Милиционеры не устояли. Да и не очень-то они старались устоять. Не такой был день. Москвичи и москвички перемешались с машинами и автобусами, пошли с ними рядом, дружески трогая их руками, похлопывая их по кузовам, кабинам и окнам. Мы с Васькой пошли следом за автобусом с надписью: «Франция». В нем ехали одни француженки. Все они протягивали руки и шевелили пальчиками, будто только что сделали маникюр.
— Вася, — сказал я, — а что если я поцелую очаровательную парижанку? Ведь можно это позволить себе один раз в жизни. Ведь больше никогда не удастся.
Васька вдруг засмущался, даже покраснел. Наверное, у него тоже были кое-какие мысли насчет парижанок.
— Брось, — сказал он. — Не заводись. Отдохни.
Я догнал автобус и долго шел с ним бок о бок. Парижские пальчики были совсем рядом, у самого моего лица. Я захватил один такой пальчик и от волнения не сразу понял, чей он. Все лица в автобусном окошке перестали быть для меня лицами. Они безнадежно перемешались. Кажется, все француженки были блондинки. А может быть, нет.
Я побрел своими спотыкающимися пальцами по чьей-то руке. Когда я добрел до половины, то увидел, куда бреду. Я увидел глаза и губы. Глаза смотрели на меня. Сейчас мне их не вспомнить. Меня обуял страх. Это был даже не страх, а ужас. До губ и до глаз оставалось меньше метра. Но на этом малом пространстве было очень много всякой всячины. Тут были и государственные границы, и горы прочитанных газет, и глыбы усвоенных понятий о жизни, о границах и о правилах поведения. Тут было всё, преподнесенное мне за 26 лет в учебных заведениях, на комсомольских собраниях и на службе. Сердце мое толкалось сильно и редко. Чтобы подкрепить себя, я твердил не имеющее смысла слово: «надо, надо, надо, надо...» Я чувствовал, как от этого слова во мне проклевывается могущественное чувство долга: надо!
Я сделал рывок через все государственные границы прямо к французским губам. Я прижался к ним и забыл, что мне надо идти вместе с автобусом. Я остановился. Автобус пошел дальше, увозя от меня губы. Оки были теплые внутри, чуть-чуть зачерствевшие от краски и доверчивые — женские губы. Я знал и раньше, что они таковы на вкус. Но все люди и машины заколыхались передо мной, пошли волнами. Я стоял долго, и автобусы фыркали, и Васька всё что-то говорил, говорил.

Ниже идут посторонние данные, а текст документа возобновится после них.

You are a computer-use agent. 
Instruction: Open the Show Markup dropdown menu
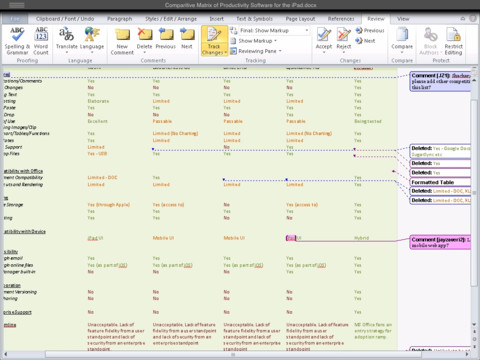coord(254,41)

— Ну ты даешь, — говорил Васька. —Ну ты даешь. — Он качал своей чернявой головой и поводил острым носом. Наверное, ему было завидно.
Я обнял Ваську и сказал ему:
— Васек, понимаешь ты, что это такое? Понимаешь, какой день? Ничего ты не понимаешь.
— Ну-ну, — сказал Васька, — ну-ну. Давай-давай.
Вечером люди не разошлись по домам, а остались все вместе. Они ходили по улице Горького и по Красной площади, играли на аккордеонах и гитарах, пробовали браться за руки и танцевать и петь. Чувствовалось, что люди еще не очень умеют просто так браться за руки и петь. Но всем нравилось это, никто не хотел уходить, всем хотелось научиться быть веселыми. И все бы наверняка научились, если бы так скоро не кончился фестиваль.
Для нас с Васькой он кончился еще скорее. Мы нашли укромную скамейку, выгребли из карманов червонцы, трешки и морщинистые рубли и сложили их в одну кучу. Васька забрал ее себе. Он знал, как экономно обращаться с деньгами. «Дня три еще, — сказал он, — на молоке протянем».
— Вася, — сказал я умильно, — давай немножко выпьем. Давай, слушай, давай.
Васька замотал головой и закрутил носом.
— Наверно, тебе очень скучно жить, — сказал он. — У тебя на первом месте выпивка...
Но всё же мы пошли в кафе «Метрополь». За одним из столиков сидел Абдель Керим аль Рафи.
Мы узнали после, что его так зовут. Голова у Керима была повязана белой косынкой, как у большинства африканских людей. Он сидел серьезно и чинно.
— Васька, — сказал я, — давай поговорим с ним. Давай...
— Брось, — засмущалсся Васька. — Не заводись.